··· DATA SHOWN

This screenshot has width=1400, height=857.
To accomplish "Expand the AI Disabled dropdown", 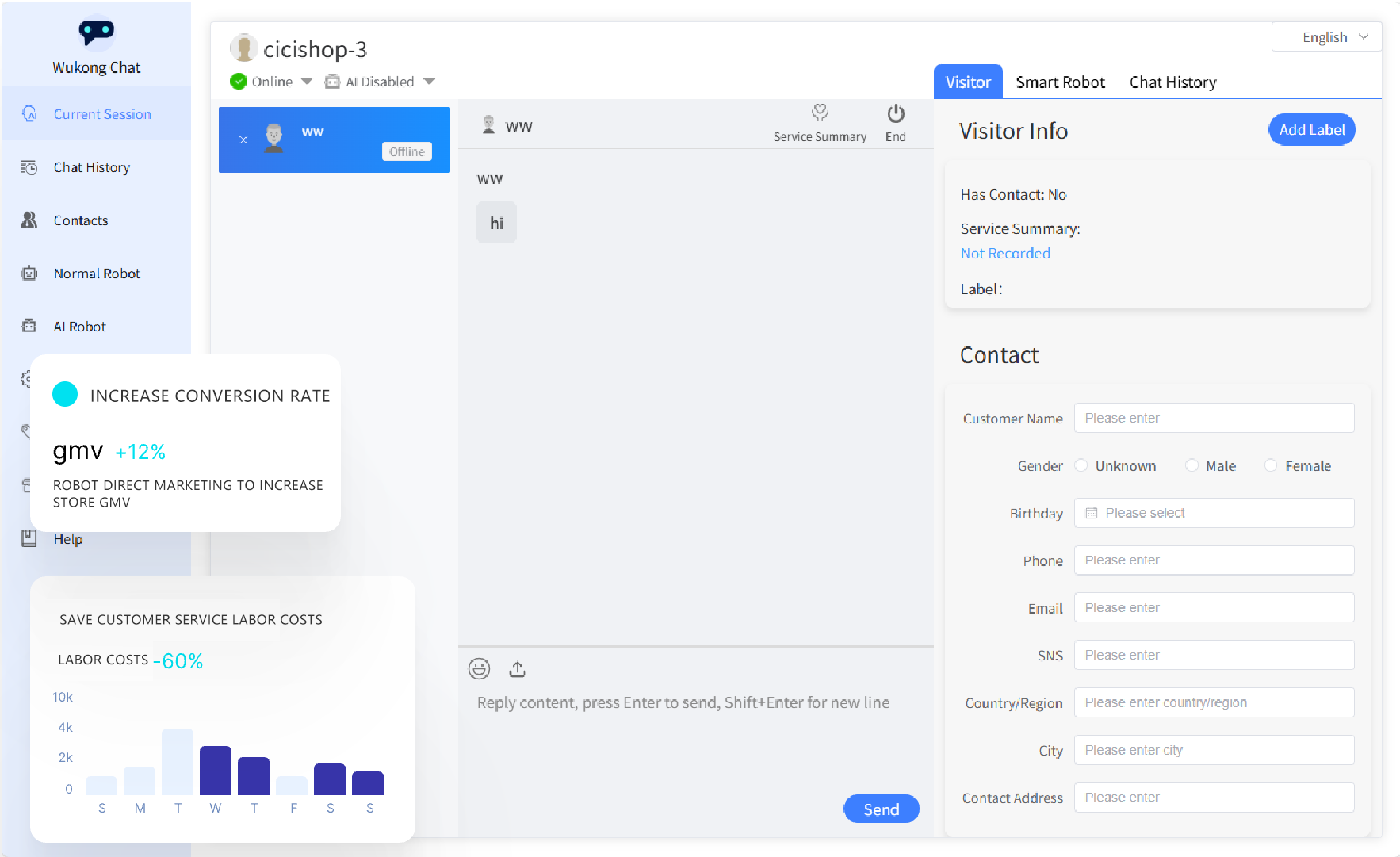I will point(379,81).
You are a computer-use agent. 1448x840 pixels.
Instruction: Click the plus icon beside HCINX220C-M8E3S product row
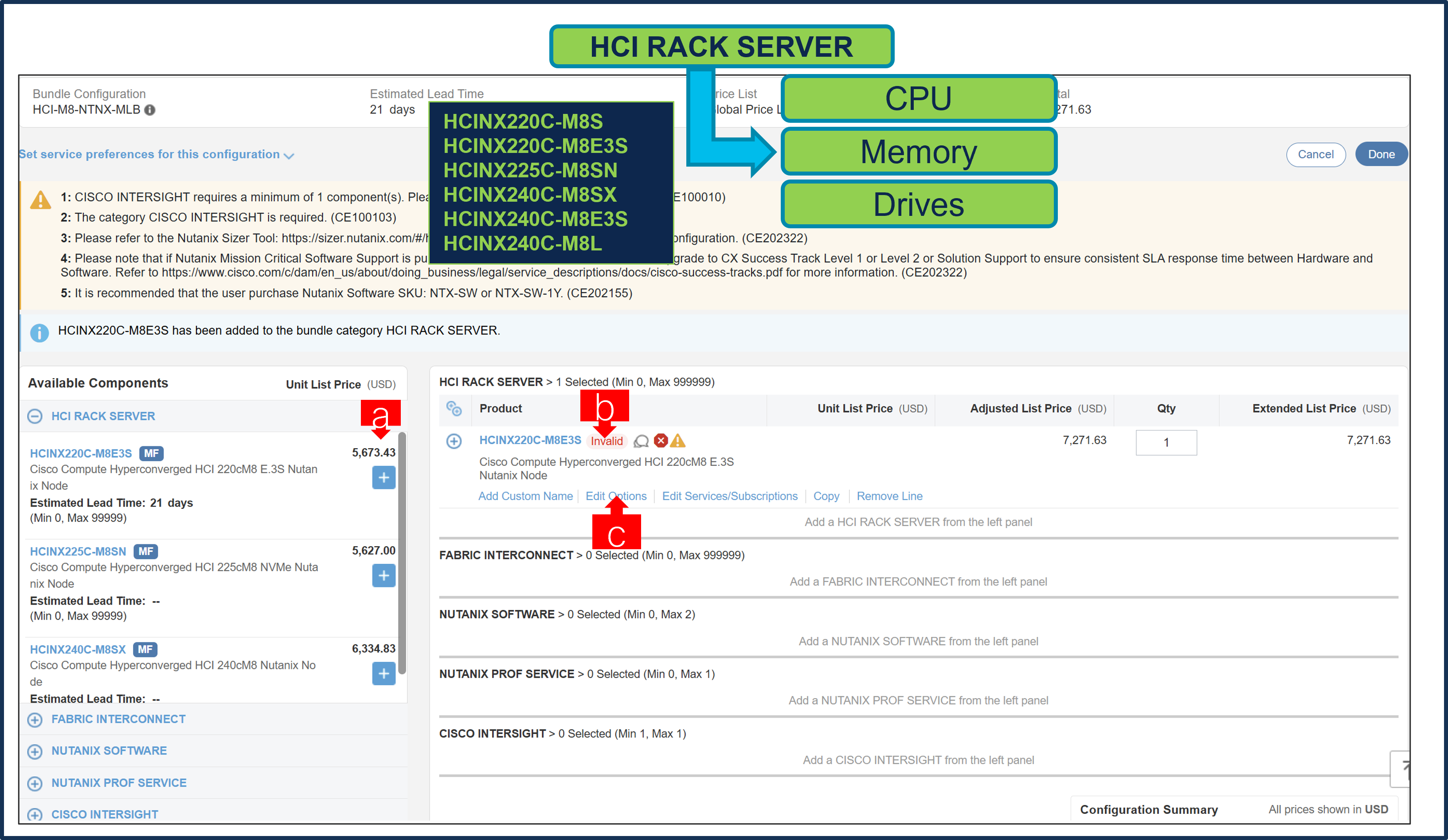click(x=454, y=441)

······

■ **WHAT THE EXERCISE ASKS**:
Word for word and without pictures, restate only the lines running from the one that contains "You are a computer-use" through the last line of the listing above.

■ **EXERCISE OUTPUT**:
You are a computer-use agent. 1448x840 pixels.
Instruction: Click the plus icon beside HCINX220C-M8E3S product row
click(x=454, y=441)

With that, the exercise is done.